While changing social norms reflected in books, plays, and movies have shown the acceptance of the first two, I think it’s fair to say that the last topic still remains a taboo in art.
Or, as Adriano Shaplin’s Hearts of Man’s criminal defense attorney states even her reluctance, "I don’t do politics, and luring’s a politicized crime."
In Hearts, a police sting arrests the mid-thirty-something Rabideux (Drew Friedman) attempting to meet a 14-year old boy after dozens of suggestive online chats that they’ve recorded (and conducted). The initially self-serving DA (Paul Schnabel), goaded on by the lead detective (Dennis McSorley), the media, and the community activist leader of "Jill’s Group" (Tara V. Perry), indicts him on every possible charge. Rabideux’s sister Kris (Kristen Sieh) interns at a law firm, and convinces crusading defense attorney Vicki DeFazio (Stephanie Viola) to take the case.
Most people who go to the theatre wouldn’t think twice about condemning even a potential child offender, even one who’s engaged in online luring only (reinforcing Nabokov’s point). Yet Shaplin’s play takes the opposite approach entirely-indicting everyone but the perpetrator for their self-righteousness, their gun-jumping approach to justice, and their leering voyeurism in the popularity of programs like "To Catch a Predator."
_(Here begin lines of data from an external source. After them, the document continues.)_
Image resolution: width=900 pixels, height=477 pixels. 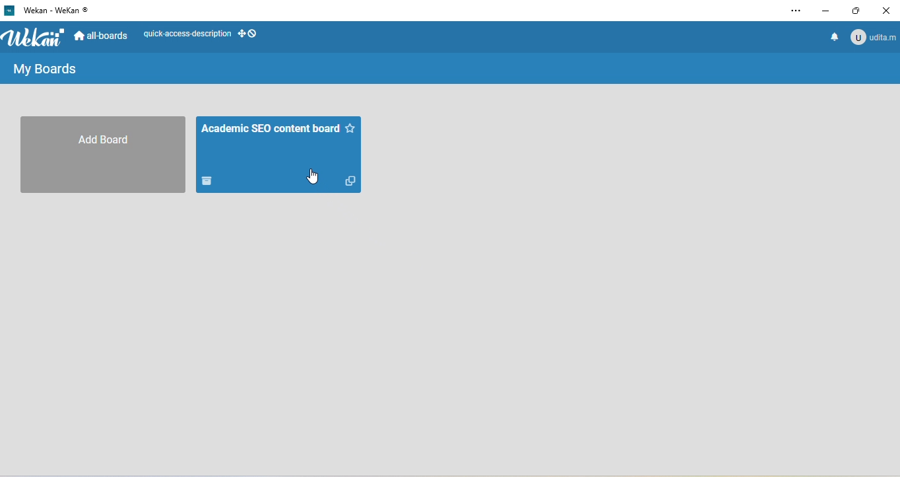 I want to click on star this board, so click(x=350, y=128).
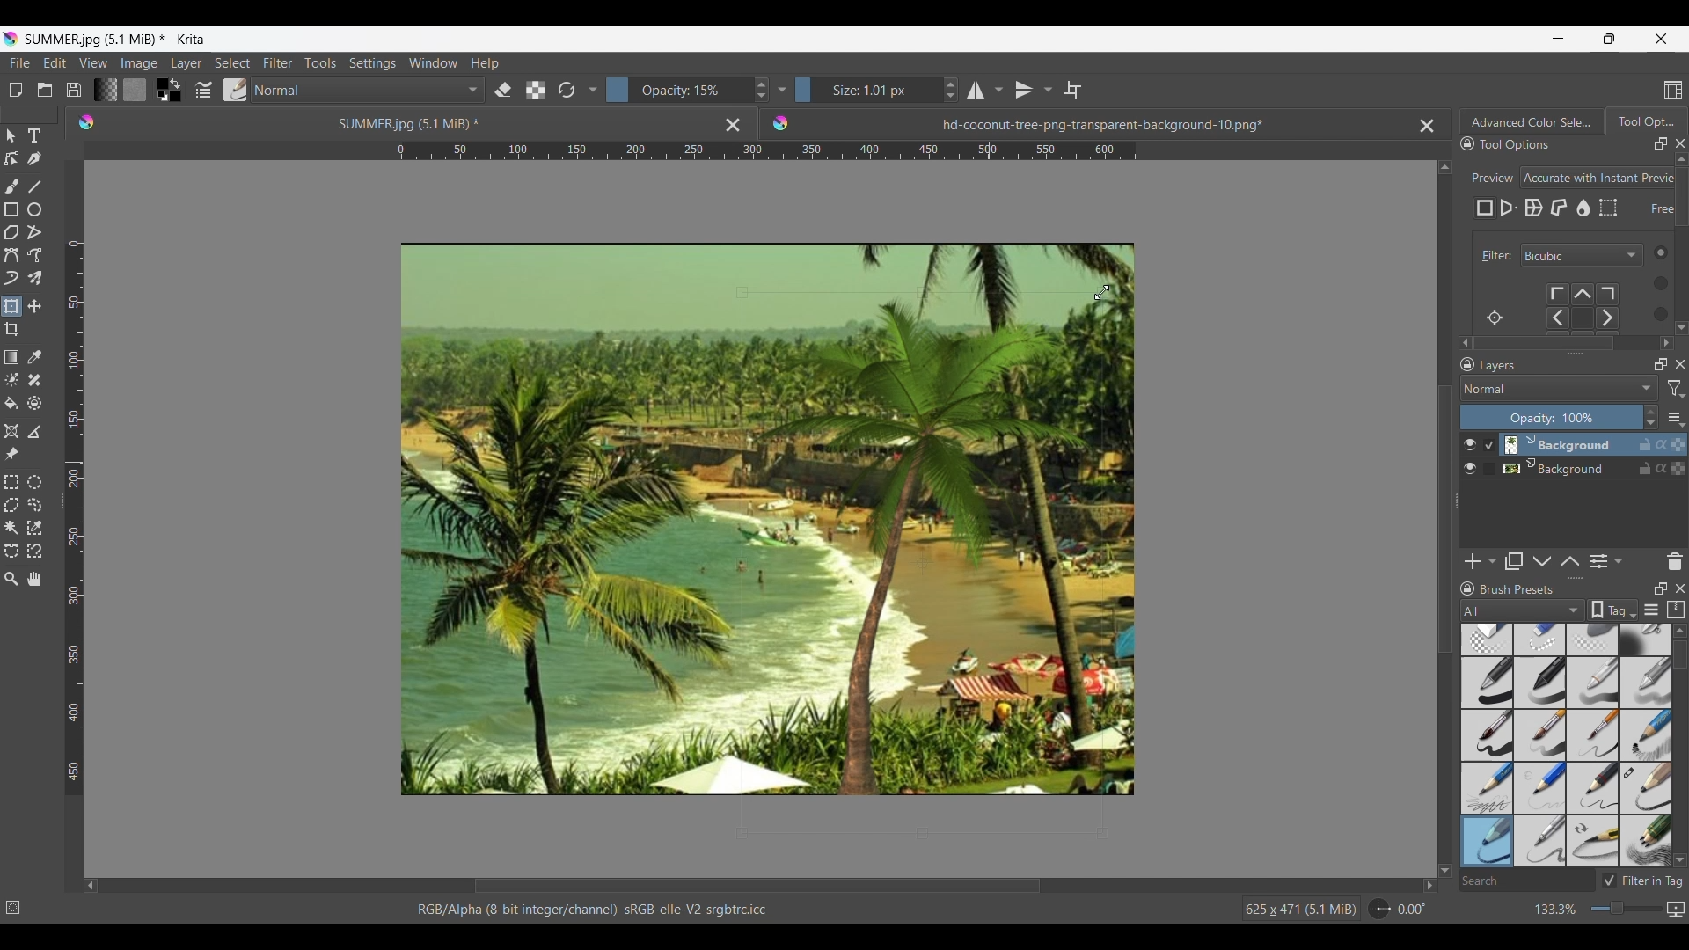 The width and height of the screenshot is (1689, 950). What do you see at coordinates (33, 279) in the screenshot?
I see `Multibrush tool` at bounding box center [33, 279].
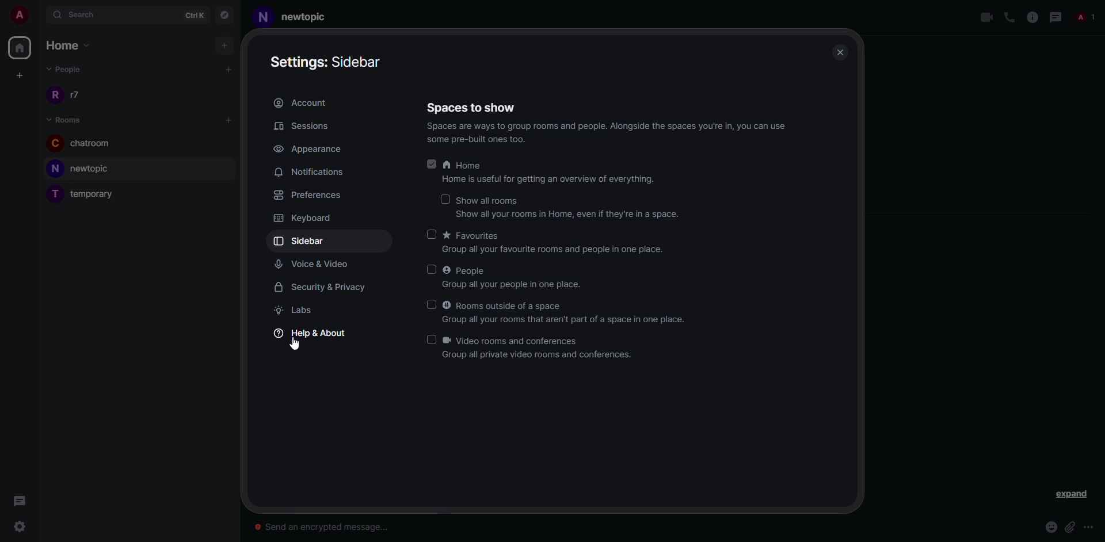  What do you see at coordinates (430, 162) in the screenshot?
I see `selected` at bounding box center [430, 162].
But Shaplin’s also very careful to draw his character and his crimes in a way that not only implies potential innocence of a man victimized by an overzealous police sting, but to craft the language of the internet chat’s in a highly ambiguous not-clearly-sexual manner. And his play argues (much like an essay argues, but not always like a play argues), that anti-child endangerment programs and Megan’s law often ensnare lesser types than the hard-core pedophiles, and in those cases do more harm than good.
For such odious subject matter, this is a very compelling new work, especially in this world premiere by New Jersey’s The Riot Group (as part of the 2007 Philadelphia Fringe Festival).
Shaplin’s obvious gift lies in his use of language to shape characters, which ranges from the coarse, streetwise vernacular of the detective, to the Biblical alliterations of his Chris Hansen tele-clone Rex (Friedman, double-cast), to the intense, near poetry spoken by DeFazio. Phrases like "you log one half a dirty phone call and call it police work" mingle with "I knew these laws were wrong, but I hid and did nothing...and now I must defend those human remains whose corpses even seagulls would avoid" to create an effect that’s half Law & Order, and half C.S. Lewis style religious prose drama.
For the most part, the actors underscore the text with sincere, nuanced performances. Friedman is just pathetic (and guilty) enough as the alleged predator, while McSorley presents a cantankerous, too-funny-to-dislike detective. Only Schnabel fails to present a convincing role in his DA, either in his reticence to push the case, or his half-hearted attempts to get the media to back off when he barks, "the law is not your sentiment."
However, the women outclass all of the men in this production, though not enough to provide a noticeable imbalance, as Perry’s roles all line up morally opposed to the parts played by Sieh and Viola. Perry shifts effortlessly through multiple, disparate roles, and Sieh’s concerned, yet doubting sister gives an insightful haggling of her emotions from denial through rationalization, while still making the audience feel her shudders when faced with a brother who may have tried to lure a teenager into his bed.
Yet it’s Viola who gives one the best performances of the entire fringe in her attorney’s mix of Christian zeal and legal righteousness. Her quick, nervous movements across the stage generate more tension that what’s on the page, and she makes her final sequence of scenes a heart-rending experience to watch as she crumbles under the weight of the "you’re fucked either way" statutes set up to condemn any defense of these offenders.
Regrettably, it’s this aspect that Shaplin didn’t focus upon more in his play-the frustration experienced by many (mostly drug offenders) slammed by a prosecutorial system in this country that indicts defendants with "attempted" and "conspiracy" charges on top of the actual acts themselves-all in an effort to railroad them into pleading guilty to a lesser charge. Instead, he veered off course to indict too many other sources-the media, the internet itself, the "Jill’s group" type community activists-all of which diffused the injustice initially brought about by the overzealous laws and their highly politicized enforcement.
The play ends with Rabideux, arriving back at his apartment, after pleading guilty (and receiving a long probation) to a lesser charge, only to find an activist has already posted a flier labeling him as a sex offender all over his neighborhood. Rabideux’s guilt remains indeterminate, and I’m inclined to pity him for the self-inflicted wound he’s put on his life, but not because he’s suffered an injustice.
This is partially the fault of the story, and partly the fault of the playwright. The plot never let Rabideux defend himself in a trial, and his early protests of "I didn’t do anything wrong" aren’t the same as innocence. However, Shaplin errs in trying to do too much (the whole media indictment became one monologue of a dead end), and as a result, only touches upon the source of the potential injustice he wants to point out, alerting us to a problem like a town crier vaguely saying, "there’s a fire...somewhere."